### TASK OBJECTIVE
Lines from the one with "1230x839 pixels. At" through the end of the records, and no others, are what the answer should contain, copied exactly; please keep pictures out.

Items from a data source:
■ ■ ■ ■

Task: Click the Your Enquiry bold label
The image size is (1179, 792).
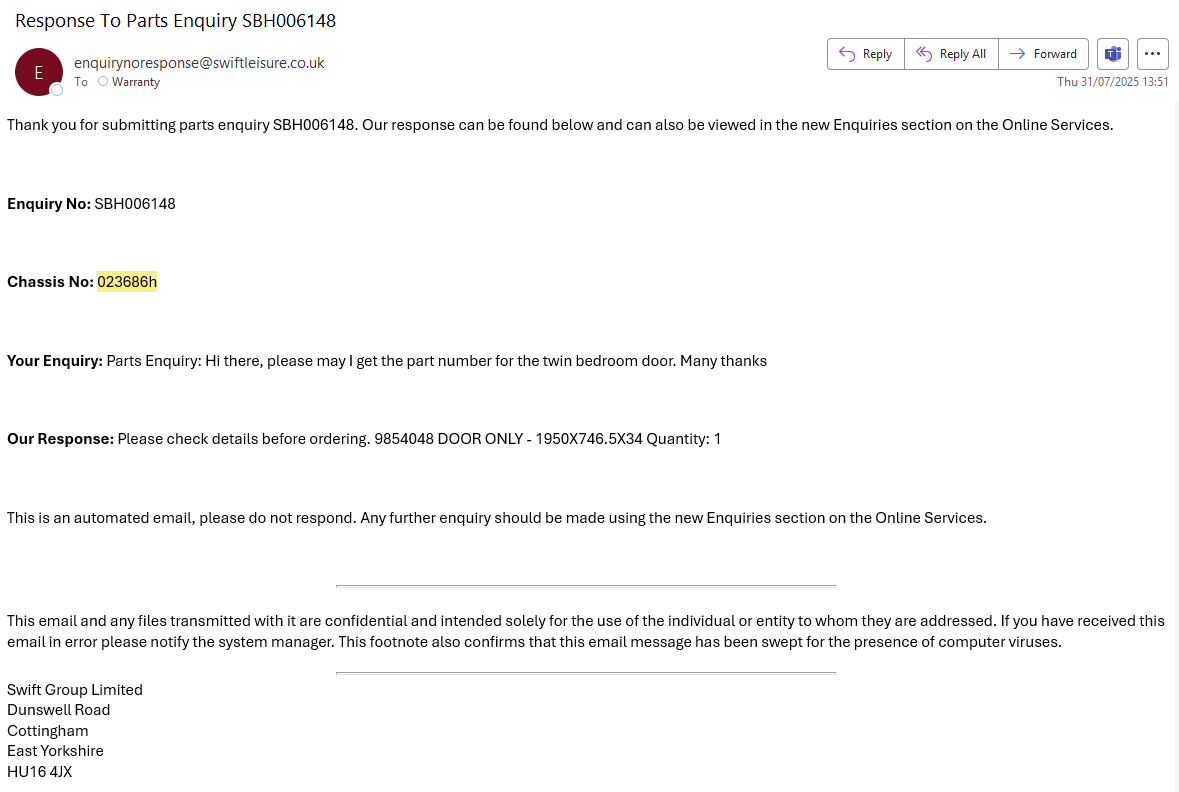Action: click(x=55, y=361)
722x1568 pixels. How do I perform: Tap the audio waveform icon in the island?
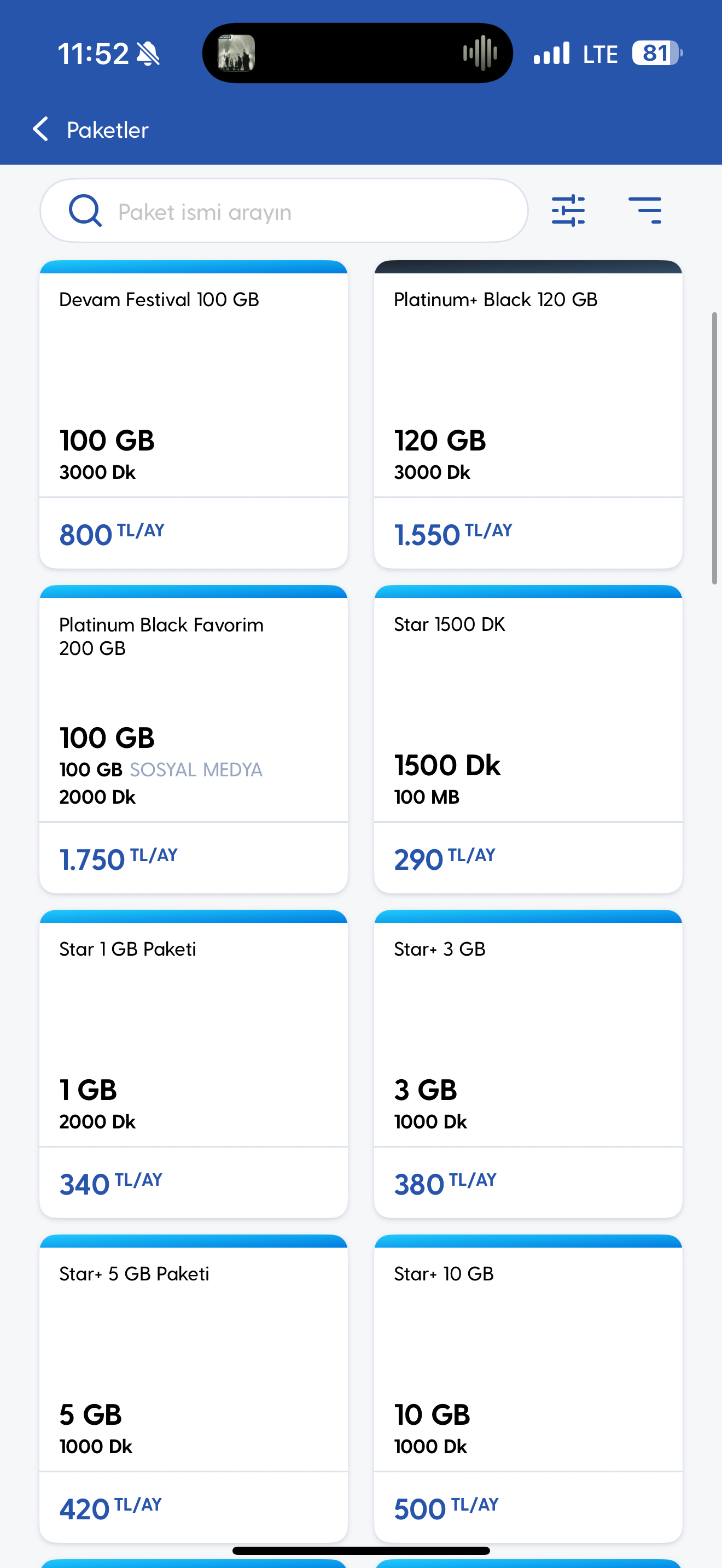(x=480, y=53)
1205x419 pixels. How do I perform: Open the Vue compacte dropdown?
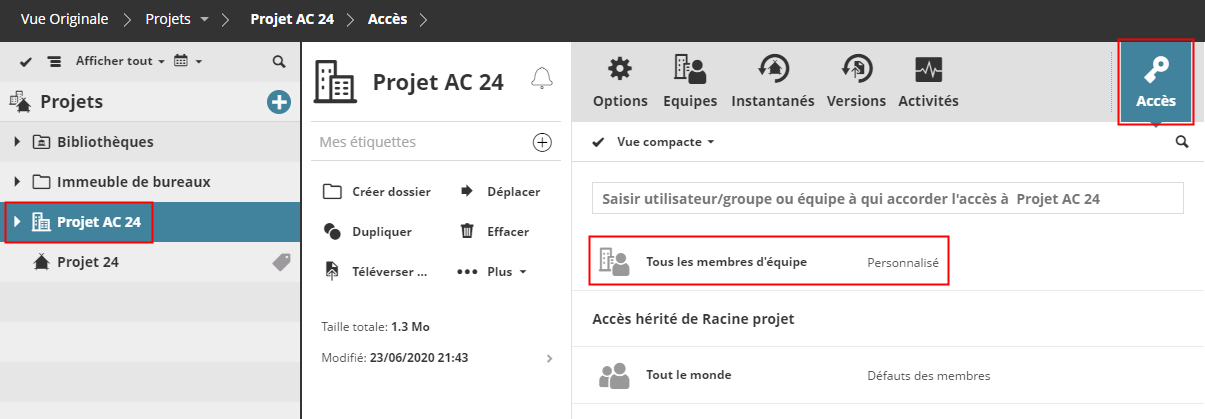666,142
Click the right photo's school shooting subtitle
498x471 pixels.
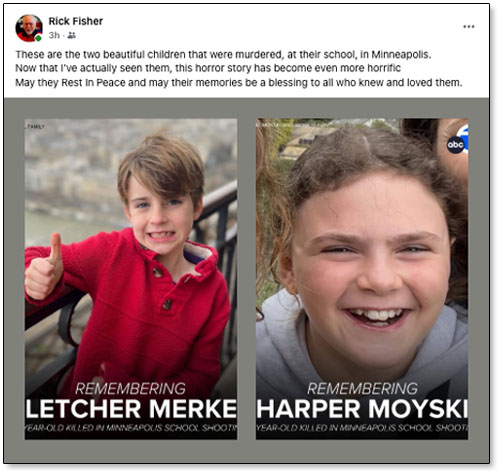click(362, 428)
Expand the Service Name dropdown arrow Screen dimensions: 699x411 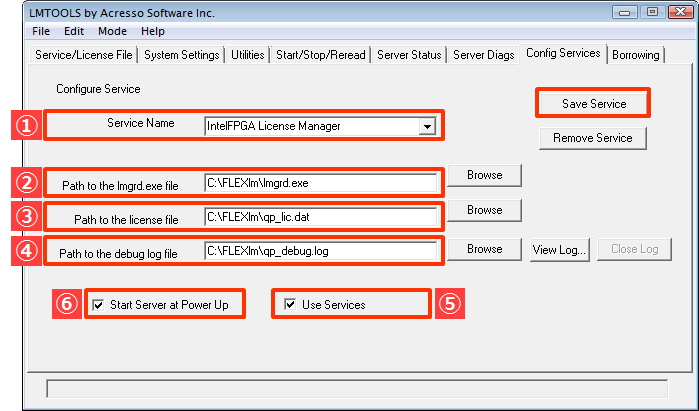point(427,126)
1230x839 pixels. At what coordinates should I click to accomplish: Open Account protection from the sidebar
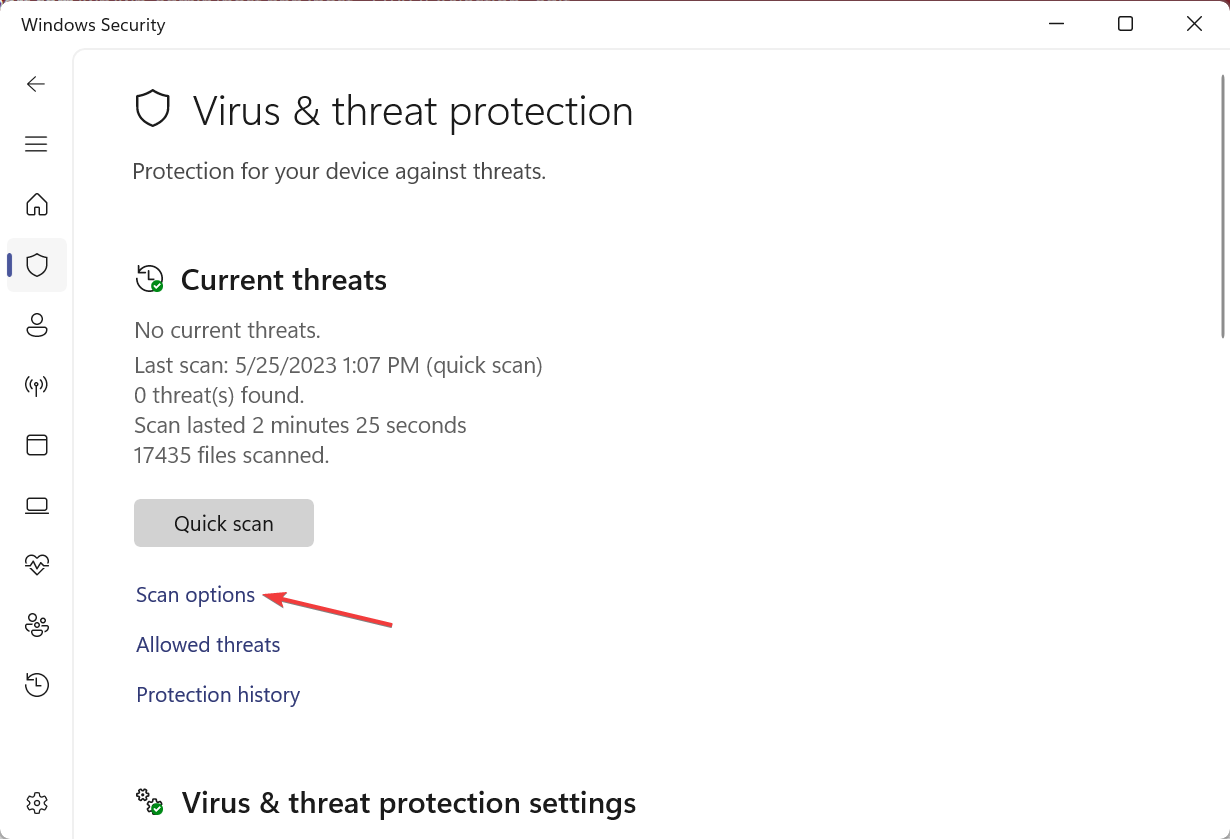36,325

■ ■ ■ ■

### WRITTEN SOLUTION
1230x839 pixels. At what coordinates should I click to accomplish: Open Account protection from the sidebar
36,325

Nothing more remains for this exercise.